One of the most common types of hyperpigmentation is post-inflammatory. This hyperpigmentation happens when skin cells experience trauma due to an injury or medical procedure. A prime example is post-acne scarring (or post-acne hyperpigmentation).
It’s characterized by tan, brownish, or blue-gray patches of hyperpigmentation on the neck, face, limbs, and anywhere following skin inflammation or injury.
As your skin heals, the discoloration will usually fade on its own. As for scarring from hyperpigmentation acne, niacinamide and hyaluronic acid are a dynamic duo for treating post-inflammatory discoloration and making skin look more youthful.
As you go through the various types of hyperpigmentation, you’ll notice one repeating offender: sun damage. Age spots (also called sun spots or liver spots) result from too much UV light triggering melanin overproduction.
They appear as small, flat dark spots of various sizes. You’ll commonly find this hyperpigmentation on the face, hands, shoulders, arms, and places most exposed to the sun.
Sunscreen is one of the best products for hyperpigmentation. As age spots result from too much UV exposure, shielding your skin from sunlight makes all the difference.
Some medications and dermatological procedures, like chemical peels or dermabrasion, can also help lighten age spots.
Familial Progressive Hyperpigmentation (FHP)
FHP, or genetic hyperpigmentation, meaning it’s passed down through your DNA, is one of the rarest types of hyperpigmentation.
This hereditary discoloration occurs anywhere on the body, from your face, torso, and limbs to hyperpigmentation on your buttocks and feet.

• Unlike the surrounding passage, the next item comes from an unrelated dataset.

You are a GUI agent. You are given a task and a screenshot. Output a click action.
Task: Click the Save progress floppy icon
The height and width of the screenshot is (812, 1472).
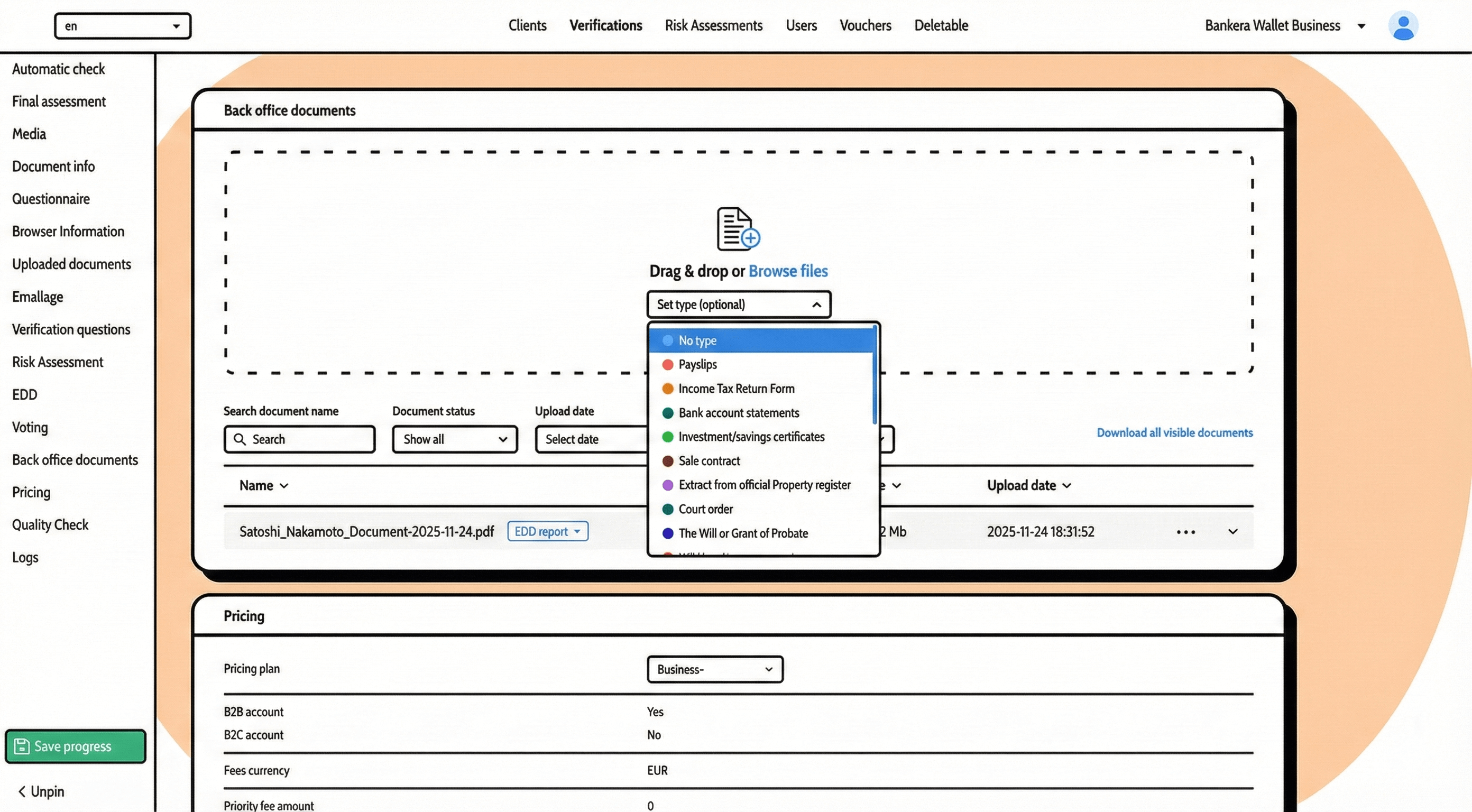(x=22, y=746)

It can appear as freckles or resemble the pattern presented in those with vitiligo (a condition in which the skin loses pigment).
Since the origins of genetic hyperpigmentation are still being studied, narrowing down a definitive treatment can be tricky. In cases of FPH, it’s best to consult a dermatologist to explore your options.
Discoloration Doesn’t Stand a Chance.
Treating hyperpigmentation is an intimate journey with your complexion — don’t forget to show yourself a little compassion along the way. And remember: you’re beautiful at every stage of this journey.
As frustrating as hyperpigmentation in all forms can be, there is hope. Treatments for all types of hyperpigmentation can take anywhere from 6 to 12 months to see results, so try to be patient.